Please express the listing from the line with "Screen dimensions: 513x345" up to and including the line with "click(575, 30)" as a two-column CSV with the columns instruction and action. Give one row per entry, with its text and its answer each in a single quoted field, line breaks turned into spaces, and the pictures left out.

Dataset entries
--
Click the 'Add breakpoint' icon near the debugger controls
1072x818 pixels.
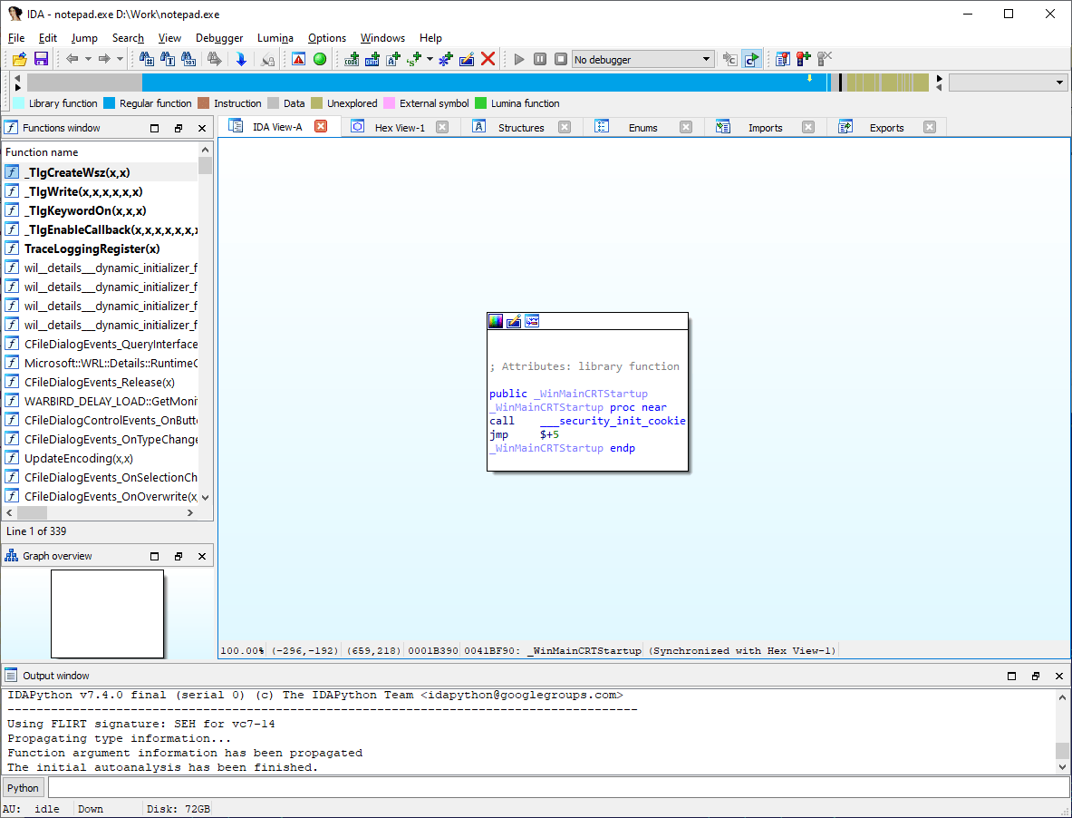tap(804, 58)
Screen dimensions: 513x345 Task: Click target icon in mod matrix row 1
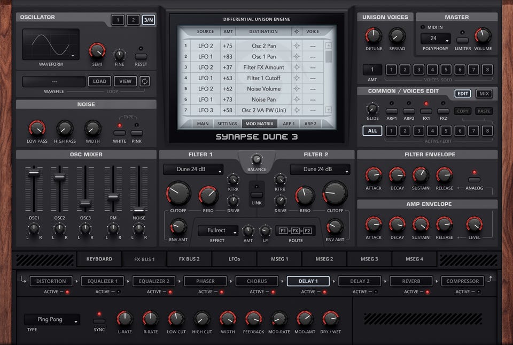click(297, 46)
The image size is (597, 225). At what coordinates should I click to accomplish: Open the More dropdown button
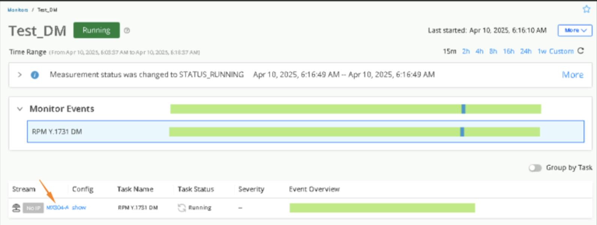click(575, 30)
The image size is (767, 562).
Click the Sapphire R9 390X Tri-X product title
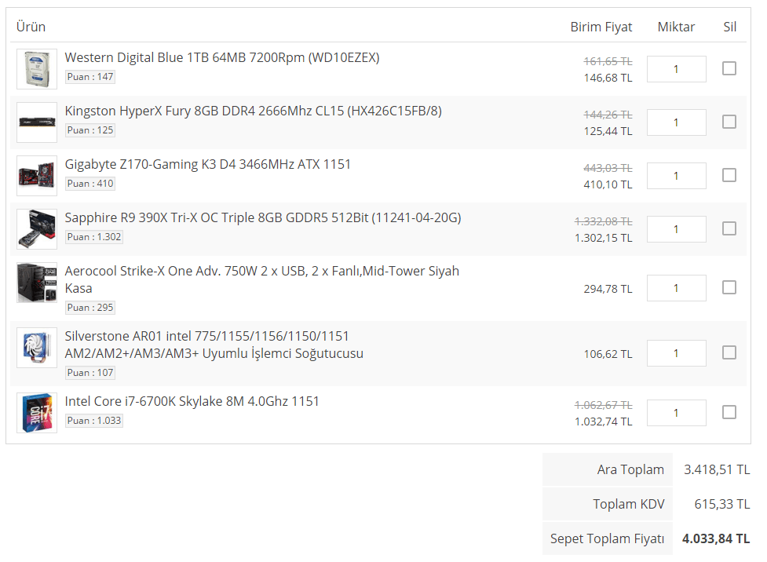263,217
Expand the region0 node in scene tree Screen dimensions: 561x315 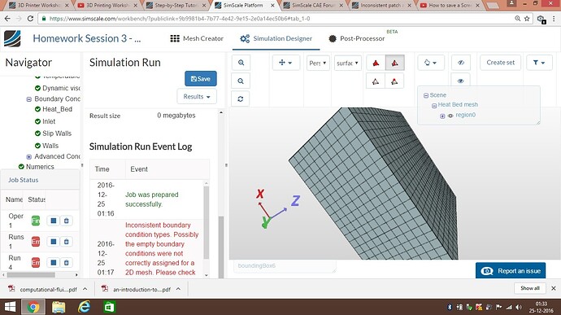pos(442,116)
--
### CORRECT ANSWER
instruction,action
"Screen dimensions: 513x345 Task: Click target icon in mod matrix row 1","click(297, 46)"
"The image size is (597, 225). At what coordinates should I click to accomplish: Open the More dropdown button","click(575, 30)"